Understanding “Publishing” is easy only if you understand the language. As I have said in other articles, there are three basic things you absolutely must know in every business: 1. The units of trade,
2. The price per unit, and 3. The language of the business. In this case the thing that people misunderstand is #3., The Language.
Before we get confused about The Language, this one time, let’s ignore it. Consider that a copyright is a pie . . . a circle. The whole pie belongs to the author, writer or creator of the work. The copyright creator initially owns the whole pie. Now to promote that pie for sale, someone has to do that job. Of course the owner/creator can do that—but it takes connections! Promoting the “pie” or what the copyright law calls, “the work,” requires relationships. If an author does not have connections, it is usually best to hook-up with a publisher. Now, this example I am using refers to the songwriter (artists such as painters, photographers and the like, will use different outlets for their work and the percentages are different). We can deal with the other creative artists in another blog.
Now, in this instance we focus on the songwriter who has and initially owns the copyright “pie.” The “problem” I discussed earlier is the language of what comes next: When we look at this pie or circle, “common sense” says if you create it you own 100% of the copyright.
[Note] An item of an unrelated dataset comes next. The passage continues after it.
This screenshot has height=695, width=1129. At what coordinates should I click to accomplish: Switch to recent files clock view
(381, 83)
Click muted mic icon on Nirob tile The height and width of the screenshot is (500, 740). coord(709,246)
That is correct. You own 100%. Now, the biggest problem that comes when the language of the old time publishers developed. Now you have written this song. You want the publisher to take the material and get it recorded and out there making money. For the beginnings of the confusion we go back to New York City in 1890-1910 to West 28th Street between Fifth and Sixth Avenues. A group of music publishers got together and though they were competitive, they also considered that it was smart thinking to be one of a group of publishers, centrally located to each other. “Tin Pan Alley” was the name that was given to these early music biz entrepreneurs. These publishers, so we understand, came up with the most confusion part of publishing . . . the language.
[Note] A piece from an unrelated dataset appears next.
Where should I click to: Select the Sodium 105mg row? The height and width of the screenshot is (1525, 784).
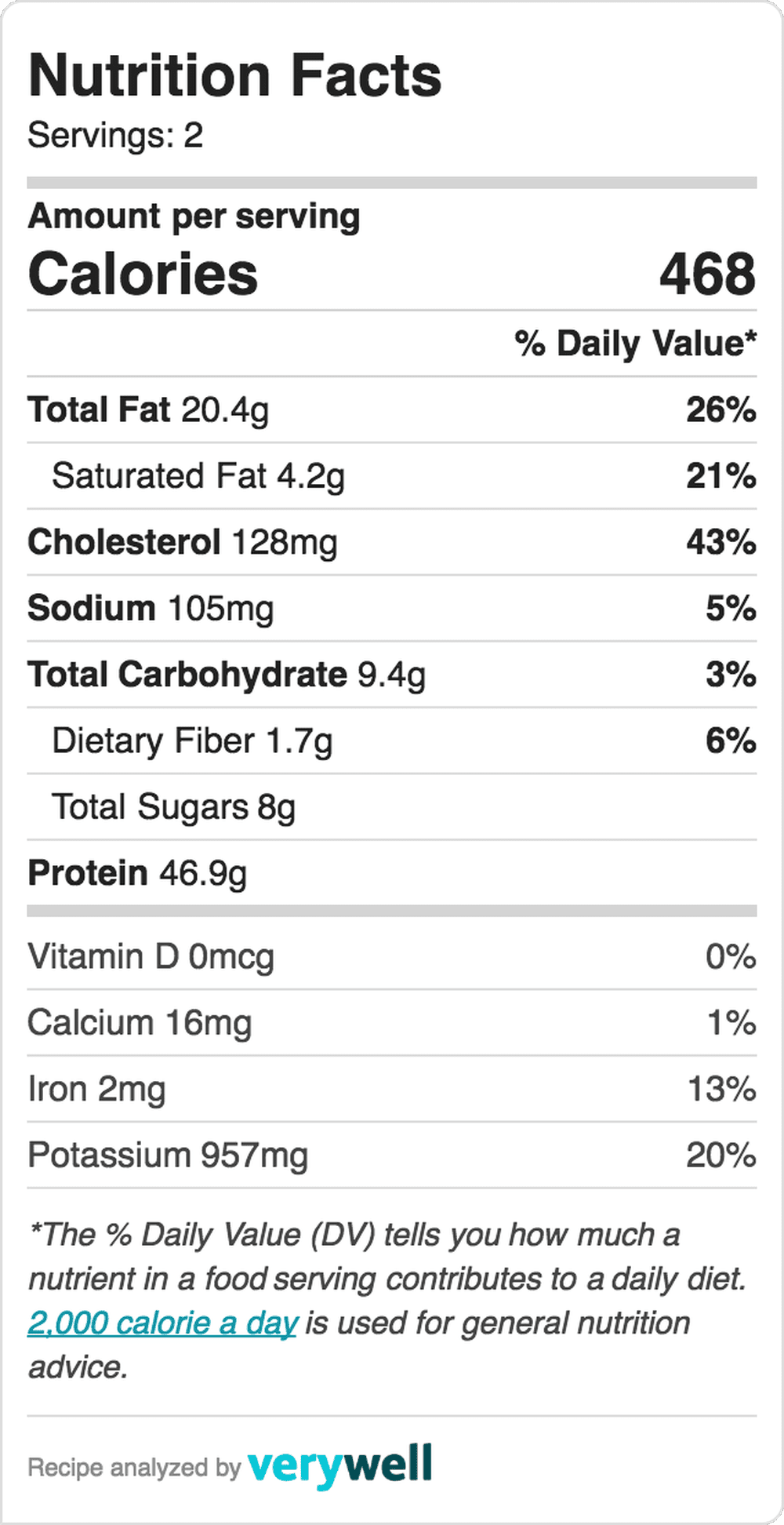coord(392,608)
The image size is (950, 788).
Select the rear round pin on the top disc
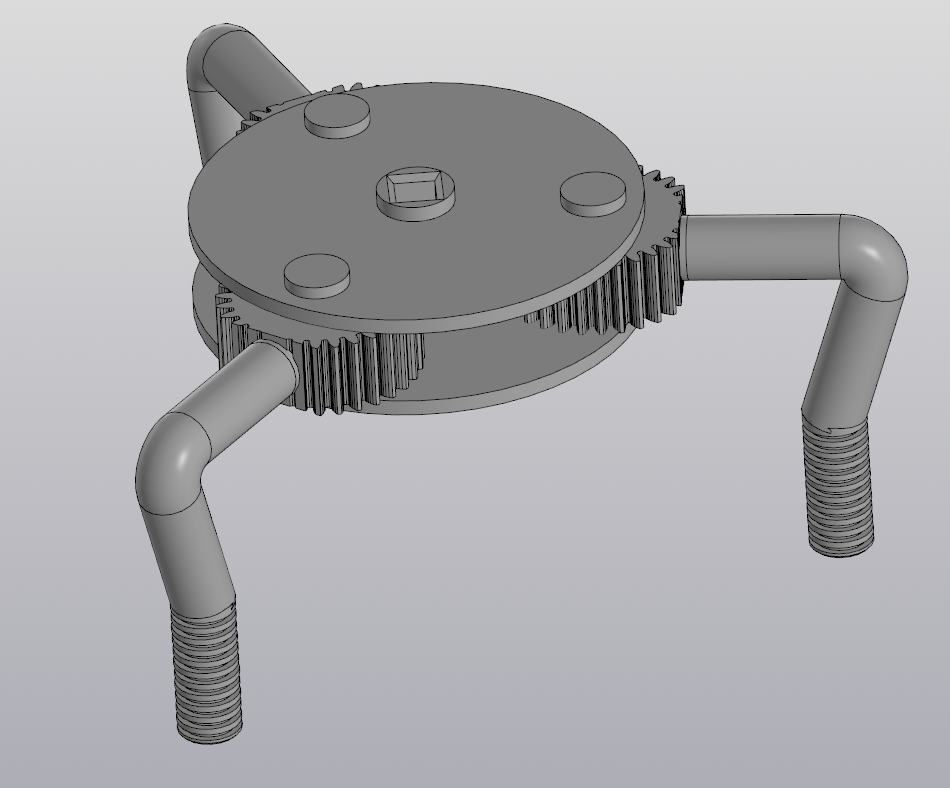coord(336,118)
The writer’s “end” was half of the copyright. The publisher’s “end” was the other half, or fifty-percent of the copyright. The writer(s) keep ½ of the copyright. The Tin Pan Alley publishers called the “publishers’ share” actually, 50% of the copyright, what they called and remains to be called 100% of the publishing. So when you hear about 100% of the publishing, you know that is the publisher’s 50%. No one gets the author’s (writer’s) portion except the author. All of the confusion about basic music publishing comes from the language used between the publishers in the days of Tin Pan Alley.